Michael Parkinson
Photo courtesy of the British Film Institute
MICHAEL
PARKINSON. Born in Cudworth, Yorkshire, England, 28 March 1935.
Attended Barnsley Grammar School. Married: Mary Heneghan; children:
Andrew, Nicholas and Michael. Began career as newspaper journalist,
local papers and The Guardian, The Daily Express and The
Sunday Times; reporter and producer, Granada Television; executive
producer and presenter, London Weekend Television, 1968; leading
chat show host, 1970s; presented sporting documentaries among other
programmes; chat show host, Channel 10, Australia, 1979-84; co-founder,
TV-AM, 1983; presenter, LBC Radio, 1990. Address: IMG, Media House,
3 Burlington Lane, London W4 2TH, England.
TELEVISION SERIES
1969-71
Cinema
1971 Tea Break
1971 Where in the World
1971 The Movie Quiz
1971-82 Parkinson
1979-84 Parkinson in Australia
1983-84 Good Morning Britain
1984-91 Give Us a Clue
1984-86 All Star Secrets
1985 The Skag Kids
1987-88 Parkinson One to One
1991 The Help Squad
1993 Surprise Party
RADIO
Start
the Week; Desert Island Discs; The Michael Parkinson Show.
PUBLICATIONS
Football Daft. London: Paul, 1968.
Cricket Mad. London: Paul, 1969.
A to Z of Soccer, with Willis Hall. London: Pelham, 1975.
A
Pictorial History of Westerns, with Clyde Jeavons. London: Hamlyn,
1972.
Sporting
Fever. London: Paul, 1974.
Football
Classified, with Willis Hall. London: Luscombe, 1974.
Best:
An Intimate Biography. London: Arrow, 1975.
Bats
in the Pavilion. London: Paul, 1977.
The
WoofitsDay Out. London: Collins, 1980.
Parkinson's
Lore. London: Pavilion, 1981.
The
Best of Parkinson. London: Pavilion, 1982.
Michael
Parkinson was the most successful of the British chat show hosts
who proliferated in the 1970s and earned a lasting reputation as
a viewers' favourite. He subsequently exploited his role in variety
of other television series.
A
Yorkshireman to the core, Michael Parkinson started out as a newspaper
journalist but later moved to Granada, where he worked on current
affairs programmes, and thence to the BBC, where he joined the 24
Hours team and also indulged his enduring love of sport, producing
sports documentaries for London Weekend Television.
Priding
himself on his Yorkshireman's "gift of the gab," he made his debut
as a chat show host with his own Parkinson show in 1971.
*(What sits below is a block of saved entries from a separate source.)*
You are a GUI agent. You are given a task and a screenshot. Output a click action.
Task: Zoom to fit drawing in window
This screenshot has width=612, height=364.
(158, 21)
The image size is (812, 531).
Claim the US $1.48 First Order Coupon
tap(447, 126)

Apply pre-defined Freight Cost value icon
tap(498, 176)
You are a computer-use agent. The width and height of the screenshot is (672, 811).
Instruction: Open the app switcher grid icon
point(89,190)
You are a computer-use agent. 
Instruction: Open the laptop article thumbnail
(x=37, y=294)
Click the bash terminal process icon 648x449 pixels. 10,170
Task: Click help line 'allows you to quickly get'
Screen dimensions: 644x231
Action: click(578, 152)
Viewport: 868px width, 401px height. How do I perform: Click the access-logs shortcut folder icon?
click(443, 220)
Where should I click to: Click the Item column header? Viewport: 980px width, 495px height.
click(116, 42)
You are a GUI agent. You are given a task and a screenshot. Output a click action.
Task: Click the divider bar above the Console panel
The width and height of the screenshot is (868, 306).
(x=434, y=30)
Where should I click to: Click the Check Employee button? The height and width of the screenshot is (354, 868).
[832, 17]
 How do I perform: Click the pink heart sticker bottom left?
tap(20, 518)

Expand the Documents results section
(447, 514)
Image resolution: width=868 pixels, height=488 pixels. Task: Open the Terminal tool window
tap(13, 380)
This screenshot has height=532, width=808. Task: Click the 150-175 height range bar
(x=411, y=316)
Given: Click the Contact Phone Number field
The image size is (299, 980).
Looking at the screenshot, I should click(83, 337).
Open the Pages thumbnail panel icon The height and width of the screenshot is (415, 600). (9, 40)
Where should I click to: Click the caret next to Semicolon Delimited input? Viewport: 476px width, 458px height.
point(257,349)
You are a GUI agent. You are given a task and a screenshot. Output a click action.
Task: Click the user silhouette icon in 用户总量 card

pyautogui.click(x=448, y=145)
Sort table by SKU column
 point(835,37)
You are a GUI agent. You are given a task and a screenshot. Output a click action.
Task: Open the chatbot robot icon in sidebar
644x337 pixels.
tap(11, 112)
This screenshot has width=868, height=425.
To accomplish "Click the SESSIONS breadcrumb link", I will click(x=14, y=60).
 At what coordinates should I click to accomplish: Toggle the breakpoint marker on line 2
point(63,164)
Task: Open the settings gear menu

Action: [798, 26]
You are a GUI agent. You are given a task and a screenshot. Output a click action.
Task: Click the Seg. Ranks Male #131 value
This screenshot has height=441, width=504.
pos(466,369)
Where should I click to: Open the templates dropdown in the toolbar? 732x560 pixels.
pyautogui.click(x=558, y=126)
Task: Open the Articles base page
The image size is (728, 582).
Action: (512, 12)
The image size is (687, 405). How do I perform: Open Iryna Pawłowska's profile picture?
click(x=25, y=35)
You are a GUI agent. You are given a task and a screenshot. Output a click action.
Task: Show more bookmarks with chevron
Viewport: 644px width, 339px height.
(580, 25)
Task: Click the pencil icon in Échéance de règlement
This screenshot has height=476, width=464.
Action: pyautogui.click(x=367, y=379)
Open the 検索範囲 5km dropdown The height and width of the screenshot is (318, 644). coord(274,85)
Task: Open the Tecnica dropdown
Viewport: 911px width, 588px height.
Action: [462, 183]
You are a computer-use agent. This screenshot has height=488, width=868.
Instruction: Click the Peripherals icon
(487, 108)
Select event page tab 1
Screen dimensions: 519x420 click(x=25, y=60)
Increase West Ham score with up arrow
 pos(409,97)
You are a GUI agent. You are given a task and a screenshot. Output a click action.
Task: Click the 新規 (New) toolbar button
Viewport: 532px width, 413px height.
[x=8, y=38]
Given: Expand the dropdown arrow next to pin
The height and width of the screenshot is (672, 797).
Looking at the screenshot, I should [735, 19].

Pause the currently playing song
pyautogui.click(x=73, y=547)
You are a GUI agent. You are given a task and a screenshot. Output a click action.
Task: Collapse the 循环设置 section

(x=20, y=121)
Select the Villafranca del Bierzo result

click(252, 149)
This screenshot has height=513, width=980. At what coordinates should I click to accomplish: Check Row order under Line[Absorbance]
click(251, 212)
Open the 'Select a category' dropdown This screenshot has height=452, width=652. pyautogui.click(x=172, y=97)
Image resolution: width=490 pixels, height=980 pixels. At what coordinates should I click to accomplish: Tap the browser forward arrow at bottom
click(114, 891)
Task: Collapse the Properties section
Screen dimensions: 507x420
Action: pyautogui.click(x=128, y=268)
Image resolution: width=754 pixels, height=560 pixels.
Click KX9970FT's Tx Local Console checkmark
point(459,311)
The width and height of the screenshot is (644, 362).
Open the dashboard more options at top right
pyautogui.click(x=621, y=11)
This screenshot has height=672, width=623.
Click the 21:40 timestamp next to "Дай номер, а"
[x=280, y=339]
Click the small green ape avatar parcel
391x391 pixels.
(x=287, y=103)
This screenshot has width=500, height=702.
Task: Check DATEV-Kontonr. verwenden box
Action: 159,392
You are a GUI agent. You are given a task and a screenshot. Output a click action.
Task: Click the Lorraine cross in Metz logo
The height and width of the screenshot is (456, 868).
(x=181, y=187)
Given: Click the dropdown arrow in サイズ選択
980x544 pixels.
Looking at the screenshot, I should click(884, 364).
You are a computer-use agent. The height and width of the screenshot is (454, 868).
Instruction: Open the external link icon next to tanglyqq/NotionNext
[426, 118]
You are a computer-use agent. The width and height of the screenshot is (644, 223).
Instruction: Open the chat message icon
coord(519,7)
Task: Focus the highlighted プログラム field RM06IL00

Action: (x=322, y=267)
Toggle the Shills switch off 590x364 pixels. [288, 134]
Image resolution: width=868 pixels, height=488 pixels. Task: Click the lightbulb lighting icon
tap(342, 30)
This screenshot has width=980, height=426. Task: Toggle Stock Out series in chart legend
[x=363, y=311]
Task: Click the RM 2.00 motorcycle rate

Broadcast every Saturday night for the next 11 years, the show became
an institution and set the standard for all other television chat
show hosts to meet. Relaxed, well-groomed, and attentive to his
guests' feelings, he nonetheless proved adept at getting the best
out of the celebrities who were persuaded to come on the show, without
causing offence. The questions he put were often innocuous and in
reality invitations to the guest concerned to assume the central
role. The best interviews were with those who had a tale to tell
and the confidence to tell it without much prodding from the host;
Parkinson was sensible enough not to interrupt unless it was absolutely
necessary. At the top of the list of guests Parkinson had the most
success in interviewing were Dr Jacob Bronowski, Diana Rigg, Shirley
MacLaine, Miss Piggy, Dame Edith Evans, the inimitable raconteur
Peter Ustinov, and boxer Mohammed Ali, who responded magnificently
to the geniality and flattery that the devoted Parkinson lavished
on him.
If Parkinson took a personal dislike to a guest, he tried not to
let it show (though viewers were quick to detect any animosity).
Among those he later confessed to finding most difficult were comedian
Kenneth Williams, who appeared a total of eight times on the show
and was quick to use Parkinson as a verbal punchbag, and Rod Hull's
Emu, the ventriloquist-dummy bird who wrestled an unusually disheveled
Parkinson to the floor to the delight of the audience and the barely-concealed
fury of the host himself.
After
the long run of Parkinson came to an end in the early 1980s,
after 361 shows and 1050 guests, Parkinson worked for a time as
a chat show host on Australian television, then busied himself with
helping to set up the troubled TV-AM organization in the United
Kingdom in 1983. He has since returned to the small screen from
time to time in various capacities, sharing his love of sport, periodically
resuming his chair as a chat show host, or presiding over game shows.